• **PARTS OF THE EXERCISE**
[1] Reproduce the portion of the Downtown South passage starting with "The idea — an" and going on through "without interlocal funds.".
[2] Supply the next part of the Downtown South passage, picking up after its final sentence.

[START QUOTED PASSAGE]

Most of the details of proposed Downtown Raleigh Entertainment District, a.k.a. Downtown South, had leaked before real estate developer John Kane and soccer team owner Steve Malik took the stage Tuesday, so they used their time before the media to emphasize the need for public support to make their plans a reality.

The idea — an open-air, multi-use stadium surrounded by retail, commercial and residential space on more than 100 acres immediately south of downtown Raleigh — doesn’t advance past the planning stages without public investment, the pair said.

“Now is the time,” Malik said Tuesday. “It is not coincidental that we are coming forward with these plans. We need interlocal funding to create a stimulus for this area to justify the rest of this investment.”

Kane was more direct, flatly stating that Downtown South does not happen at all without interlocal funds.

“We’ve got to have [interlocal] funds to build the stadium,” Kane said. “And the stadium is the stimulus for this whole project to work.”

Scope of Downtown South project proposal

Scope of Downtown South project proposal

Downtown South would include:

  • a downtown entertainment and sports center (the 20,000-seat stadium to be home to Malik’s North Carolina FC and NC Courage)
  • 1.6 million square feet of office space
  • 125,000 square feet of retail space
  • 1,200 hotel rooms and
  • 1,750 residential units

“This is a big project, it’s going to be over a period of time,” Kane said.

Billie Redmond, founder of Trademark Properties, joined Kane and Malik on the dais and took the lead in outlining their predictions for how the project pays off. She cited an impact study that showed the Downtown Raleigh Entertainment District would generate $3.8 billion in economic activity for Wake County, create 5,900 jobs in Wake County and add $20 million annually to city and county property tax coffers.

[END QUOTED PASSAGE]
[START LISTED RECORDS]

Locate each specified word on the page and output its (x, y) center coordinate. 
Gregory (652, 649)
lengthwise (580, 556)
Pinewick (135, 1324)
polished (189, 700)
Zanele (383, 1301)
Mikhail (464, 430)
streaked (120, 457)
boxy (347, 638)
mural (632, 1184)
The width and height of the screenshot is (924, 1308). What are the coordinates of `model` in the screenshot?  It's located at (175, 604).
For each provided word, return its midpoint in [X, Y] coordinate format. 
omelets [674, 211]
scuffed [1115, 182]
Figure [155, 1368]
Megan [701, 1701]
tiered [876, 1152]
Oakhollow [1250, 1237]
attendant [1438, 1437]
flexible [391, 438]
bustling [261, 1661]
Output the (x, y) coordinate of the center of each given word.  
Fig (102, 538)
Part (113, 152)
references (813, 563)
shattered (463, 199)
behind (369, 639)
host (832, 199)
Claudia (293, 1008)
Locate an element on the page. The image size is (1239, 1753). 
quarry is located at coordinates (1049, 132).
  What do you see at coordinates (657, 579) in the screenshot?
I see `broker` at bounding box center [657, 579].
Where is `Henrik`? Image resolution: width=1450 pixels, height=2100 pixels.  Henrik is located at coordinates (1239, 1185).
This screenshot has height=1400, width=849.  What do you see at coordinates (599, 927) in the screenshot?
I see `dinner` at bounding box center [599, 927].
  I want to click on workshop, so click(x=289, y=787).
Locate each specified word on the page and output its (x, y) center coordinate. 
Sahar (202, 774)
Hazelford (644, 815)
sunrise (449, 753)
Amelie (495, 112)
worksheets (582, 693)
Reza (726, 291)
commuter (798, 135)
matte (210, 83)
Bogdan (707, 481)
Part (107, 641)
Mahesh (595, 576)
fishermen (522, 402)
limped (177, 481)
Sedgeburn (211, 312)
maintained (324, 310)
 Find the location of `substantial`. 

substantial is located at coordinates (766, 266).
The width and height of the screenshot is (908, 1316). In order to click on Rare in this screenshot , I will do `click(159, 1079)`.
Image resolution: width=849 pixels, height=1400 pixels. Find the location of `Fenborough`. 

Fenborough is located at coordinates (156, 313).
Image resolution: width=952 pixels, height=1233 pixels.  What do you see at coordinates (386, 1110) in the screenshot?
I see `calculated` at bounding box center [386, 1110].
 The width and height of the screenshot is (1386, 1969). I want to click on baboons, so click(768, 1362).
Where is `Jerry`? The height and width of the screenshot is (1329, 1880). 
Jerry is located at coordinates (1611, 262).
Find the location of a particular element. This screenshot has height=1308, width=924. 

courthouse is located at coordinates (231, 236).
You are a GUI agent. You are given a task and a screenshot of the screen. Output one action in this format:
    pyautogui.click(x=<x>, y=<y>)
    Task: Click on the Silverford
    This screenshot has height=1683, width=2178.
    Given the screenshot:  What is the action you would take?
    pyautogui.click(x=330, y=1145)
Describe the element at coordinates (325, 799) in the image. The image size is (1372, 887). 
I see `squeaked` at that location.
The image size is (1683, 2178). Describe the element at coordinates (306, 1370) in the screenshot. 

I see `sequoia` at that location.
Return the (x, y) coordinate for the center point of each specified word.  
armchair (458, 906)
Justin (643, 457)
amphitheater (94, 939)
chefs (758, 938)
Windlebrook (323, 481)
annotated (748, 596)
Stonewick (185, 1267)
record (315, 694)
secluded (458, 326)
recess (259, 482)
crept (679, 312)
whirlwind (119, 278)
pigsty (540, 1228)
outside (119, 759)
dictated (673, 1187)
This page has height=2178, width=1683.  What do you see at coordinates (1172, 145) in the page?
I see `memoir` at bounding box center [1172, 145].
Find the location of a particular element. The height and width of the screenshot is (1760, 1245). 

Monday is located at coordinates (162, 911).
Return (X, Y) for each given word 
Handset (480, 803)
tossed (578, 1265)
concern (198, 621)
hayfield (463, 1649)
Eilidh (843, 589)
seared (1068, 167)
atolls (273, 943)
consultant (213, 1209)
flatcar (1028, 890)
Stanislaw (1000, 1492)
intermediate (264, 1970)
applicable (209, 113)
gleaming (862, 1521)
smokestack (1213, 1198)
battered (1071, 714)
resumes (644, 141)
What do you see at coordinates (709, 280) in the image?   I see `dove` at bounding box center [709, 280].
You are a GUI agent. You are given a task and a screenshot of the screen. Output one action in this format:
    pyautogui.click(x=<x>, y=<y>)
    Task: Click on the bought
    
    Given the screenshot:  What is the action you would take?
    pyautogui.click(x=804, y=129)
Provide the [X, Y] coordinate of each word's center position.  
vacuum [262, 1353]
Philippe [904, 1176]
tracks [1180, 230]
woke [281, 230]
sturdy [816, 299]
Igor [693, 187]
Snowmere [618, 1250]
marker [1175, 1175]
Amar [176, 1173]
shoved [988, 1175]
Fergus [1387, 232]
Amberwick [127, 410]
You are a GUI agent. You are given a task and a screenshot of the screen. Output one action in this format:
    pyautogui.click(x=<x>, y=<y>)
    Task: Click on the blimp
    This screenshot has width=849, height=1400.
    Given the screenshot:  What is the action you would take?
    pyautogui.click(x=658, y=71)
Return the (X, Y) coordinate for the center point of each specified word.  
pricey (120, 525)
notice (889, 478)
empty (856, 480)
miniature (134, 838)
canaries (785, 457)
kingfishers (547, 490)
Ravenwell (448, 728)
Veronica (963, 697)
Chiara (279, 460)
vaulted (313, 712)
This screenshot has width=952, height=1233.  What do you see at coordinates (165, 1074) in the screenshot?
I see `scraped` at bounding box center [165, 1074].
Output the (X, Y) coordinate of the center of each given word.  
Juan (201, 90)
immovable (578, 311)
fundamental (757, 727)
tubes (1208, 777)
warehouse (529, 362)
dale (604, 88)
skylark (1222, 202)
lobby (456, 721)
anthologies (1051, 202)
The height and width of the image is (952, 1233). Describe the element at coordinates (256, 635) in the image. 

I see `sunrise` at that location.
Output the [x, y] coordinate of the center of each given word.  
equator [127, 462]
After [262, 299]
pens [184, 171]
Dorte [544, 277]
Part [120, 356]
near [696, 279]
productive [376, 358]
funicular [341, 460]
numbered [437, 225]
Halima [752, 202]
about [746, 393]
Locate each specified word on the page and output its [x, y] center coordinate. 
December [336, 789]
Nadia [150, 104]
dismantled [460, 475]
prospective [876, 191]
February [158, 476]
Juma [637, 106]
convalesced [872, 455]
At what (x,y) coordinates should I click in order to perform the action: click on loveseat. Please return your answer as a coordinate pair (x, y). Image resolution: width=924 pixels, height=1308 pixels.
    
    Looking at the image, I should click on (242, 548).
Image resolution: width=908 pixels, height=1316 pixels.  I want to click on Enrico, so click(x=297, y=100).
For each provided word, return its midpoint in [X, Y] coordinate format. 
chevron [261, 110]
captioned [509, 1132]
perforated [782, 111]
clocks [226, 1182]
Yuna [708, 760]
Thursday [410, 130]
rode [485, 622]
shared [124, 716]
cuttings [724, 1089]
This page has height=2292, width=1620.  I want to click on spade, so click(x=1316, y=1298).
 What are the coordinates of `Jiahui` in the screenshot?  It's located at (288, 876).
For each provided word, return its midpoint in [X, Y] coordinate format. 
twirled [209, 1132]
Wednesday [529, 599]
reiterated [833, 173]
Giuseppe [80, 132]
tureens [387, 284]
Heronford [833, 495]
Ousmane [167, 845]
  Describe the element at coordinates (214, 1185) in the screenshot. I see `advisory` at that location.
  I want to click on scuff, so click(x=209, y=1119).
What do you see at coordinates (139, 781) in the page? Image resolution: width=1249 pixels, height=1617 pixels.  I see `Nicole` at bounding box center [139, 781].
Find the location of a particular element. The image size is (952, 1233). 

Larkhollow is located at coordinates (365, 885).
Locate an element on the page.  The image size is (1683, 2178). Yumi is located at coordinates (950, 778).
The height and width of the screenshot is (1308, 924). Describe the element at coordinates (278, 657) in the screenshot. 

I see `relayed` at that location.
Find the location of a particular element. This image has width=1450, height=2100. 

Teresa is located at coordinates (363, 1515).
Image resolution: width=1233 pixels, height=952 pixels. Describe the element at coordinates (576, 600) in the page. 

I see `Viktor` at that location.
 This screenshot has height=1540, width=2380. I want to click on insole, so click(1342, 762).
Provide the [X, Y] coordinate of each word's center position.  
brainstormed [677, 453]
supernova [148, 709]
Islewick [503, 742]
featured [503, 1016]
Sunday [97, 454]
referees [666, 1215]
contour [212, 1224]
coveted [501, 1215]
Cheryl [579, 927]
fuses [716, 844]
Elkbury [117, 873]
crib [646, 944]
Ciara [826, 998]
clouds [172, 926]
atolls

[END LISTED RECORDS]

• **PER-TASK ANSWERS**
[1]
The idea — an open-air, multi-use stadium surrounded by retail, commercial and residential space on more than 100 acres immediately south of downtown Raleigh — doesn’t advance past the planning stages without public investment, the pair said.

“Now is the time,” Malik said Tuesday. “It is not coincidental that we are coming forward with these plans. We need interlocal funding to create a stimulus for this area to justify the rest of this investment.”

Kane was more direct, flatly stating that Downtown South does not happen at all without interlocal funds.

[2]
“This development is certain to spark other developers and investors to follow our lead, providing opportunities to revitalize and repurpose even more underused property in this area,” Redmond said.

Summary: Annual Cost Benefit of Downtown South proposal

Summary: Annual Cost Benefit of Downtown South proposal

“The Downtown Raleigh Entertainment District would be a catalyst for growth, bridging the space between the new district into our traditional downtown and compounding the economic benefits of our project for the City of Raleigh.”

Asked about the identity of the parcels as “Downtown South,” Redmond said, “We’re going to move downtown dramatically.”

Kane and Malik have contracts for approximately 130 acres, located in and around Penmarc Drive in south Raleigh. The bulk of the acreage is inside the notch formed north of Interstate 40 and east of South Saunders Street, extending west to South Wilmington Street.

Economic Impact for Wake County of Downtown South proposal

Economic Impact for Wake County of Downtown South proposal

They’ll see tax benefits from their planned investment because the property falls within a federally designated Opportunity Zone.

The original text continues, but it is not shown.